ZIP: 231
Title: Memo Bundles
Owners: Jack Grigg <jack@electriccoin.co>
Kris Nuttycombe <kris@electriccoin.co>
Daira-Emma Hopwood <daira@electriccoin.co>
Arya Solhi <arya@zfnd.org>
Credits: Sean Bowe
Nate Wilcox
Status: Draft
Category: Consensus / Wallet
Created: 2024-04-26
License: MIT
Discussions-To: <https://github.com/zcash/zips/issues/627>
The key words “MUST”, “MUST NOT”, “SHOULD”, and “MAY” in this document are to be interpreted as described in BCP 14 1 when, and only when, they appear in all capitals.
The term “network upgrade” in this document is to be interpreted as described in ZIP 200. 2
The character § is used when referring to sections of the Zcash Protocol Specification. 3
The terms “Mainnet” and “Testnet” are to be interpreted as described in § 3.12 ‘Mainnet and Testnet’. 4
Currently, the memo sent in a shielded output is limited to at most 512 bytes. This ZIP proposes to allow larger memos, and to enable memo data to be shared between multiple recipients of a transaction.
In Zcash transaction versions v2 to v5 inclusive, each Sapling or Orchard shielded output contains a ciphertext comprised of a 52-byte note plaintext, and a corresponding 512-byte memo field. 5 Recipients can only decrypt the outputs sent to them, and thus can also only observe the memo fields included with the outputs they can decrypt.
The shielded transaction protocol hides the sender(s) (that is, the addresses corresponding to the keys used to spend the input notes) from all of the recipients. For certain kinds of transactions, it is desirable to make one or more sender addresses available to one or more recipients (for example, a reply address). In such circumstances it is important to authenticate the sender addresses, to give the recipient a guarantee that the address is controlled by a sender of the transaction; failure to authenticate this address can enable phishing attacks. These Authenticated Reply Addresses require zero-knowledge proofs, and for the Orchard protocol these proofs are too large to fit into a 512-byte memo field.

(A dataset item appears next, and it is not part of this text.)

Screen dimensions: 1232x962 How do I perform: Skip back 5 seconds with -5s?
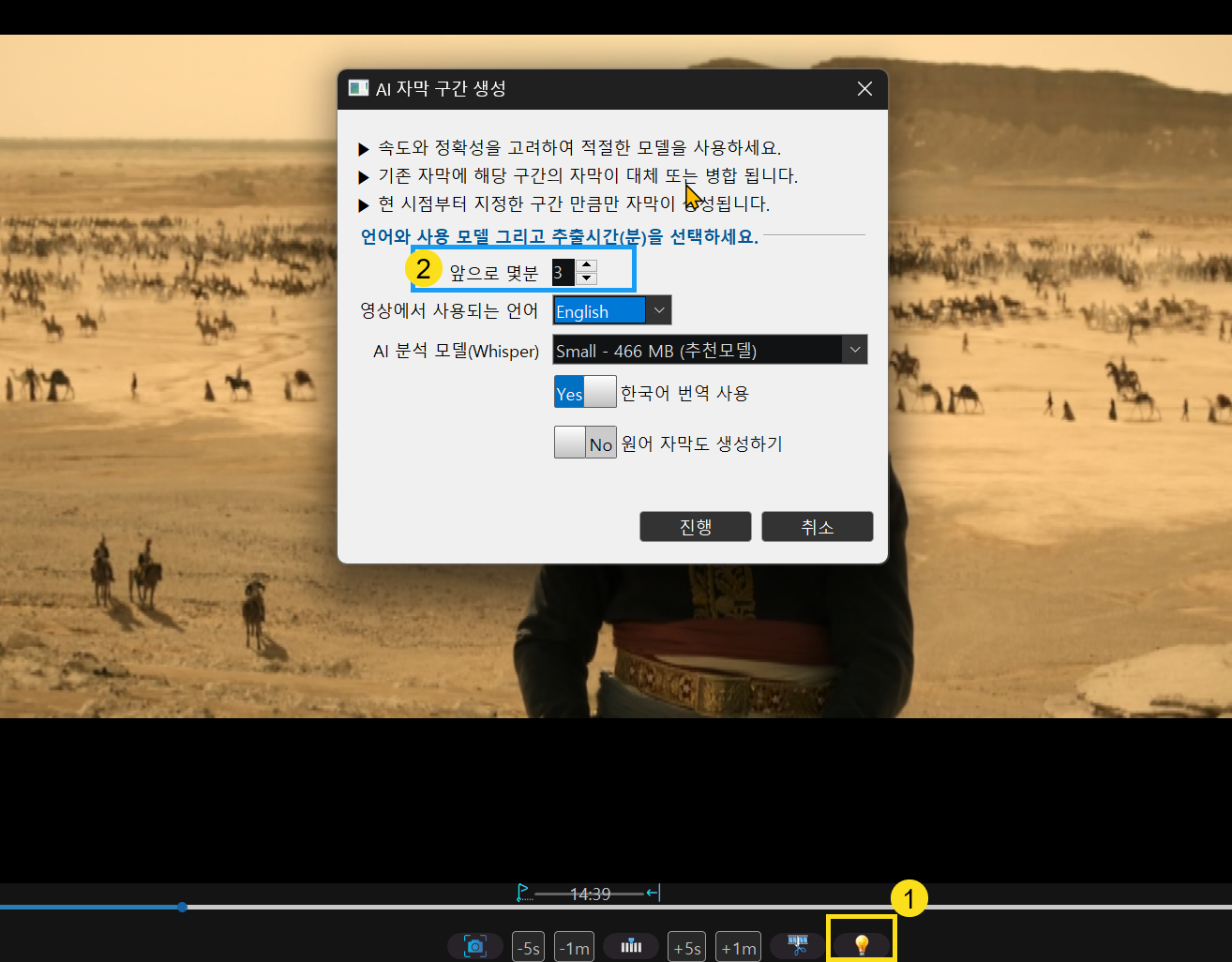tap(528, 948)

It is also desirable, for clients with more stringent bandwidth constraints, to be able to transmit encrypted notes to the client without including the encrypted memo data. In the current light client protocol 6, this is done by truncating the note ciphertext to just the part that encrypts the memo. However, that has the effect of truncating the authentication tag, and so the resulting decryption algorithm does not meet standard security notions for an authenticated encryption scheme. It is a goal of this proposal to rectify this, simplifying the security argument.
Instead of the memo data, this ZIP proposes that it is possible to indicate whether a memo is present for the recipient. When using the light client protocol, a recipient need not download full transaction information if this indication tells them that they have not received any memo in the transaction.

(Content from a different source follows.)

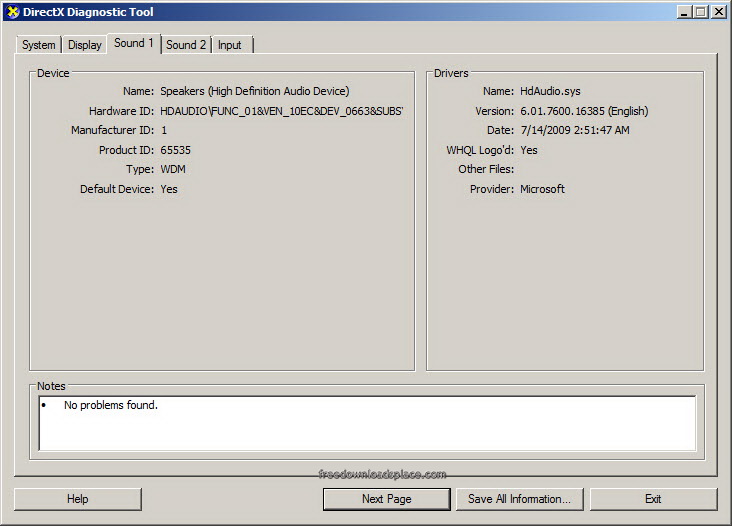Select the HDAUDIO Hardware ID value
Image resolution: width=732 pixels, height=526 pixels.
(281, 111)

At present, it is not possible to transmit the same memo data to multiple transaction recipients without redundantly encoding that data, and sending memo data greater than 512 bytes requires sending multiple outputs; the problem is compounded when attempting to send more than 512 bytes to each recipient. By separating memo data from the decryption capability for those memos, it admits a greater variety of applications that utilize memo data, while decreasing the amount of data that needs to be stored on-chain overall.
Prior to the activation of this ZIP, every shielded output has an associated memo field. A chain observer can therefore infer a likely 1:1 correlation between transaction recipients and memo payloads. The maximum number of distinct memos is precisely known, and the bounds on possible memo sizes are very small (between 0 and 512 bytes). It is possible to send additional data to a single recipient by adding (potentially zero-valued) outputs; on-chain this is indistinguishable from sending more memos to more recipients or (in the case of Orchard) spending more input notes.
After the activation of this ZIP, recipient count and memo count are decoupled. It becomes possible to construct transactions for which there are many more recipients than distinct memos, or vice versa. This may result in more observably distinct patterns relating the number of recipients to the number of possible memos. One important example is that if a wallet includes an authenticated reply-to address, this may be distinguishable from other ordinary wallet behaviour.
On the flip side, a chain observer now only knows upper bounds on the amount of memo data being conveyed, and the number of possible distinct memos. They have no information about how memo data is split among the recipients. This can provide a privacy improvement in some situations. For example, it is not possible to distinguish between many recipients receiving many small memos, and the same set of recipients receiving one large shared memo.
In summary, when sending large amounts of memo data, the change introduced by this ZIP eliminates a potential distinguisher along one axis in exchange for a potential distinguisher along another.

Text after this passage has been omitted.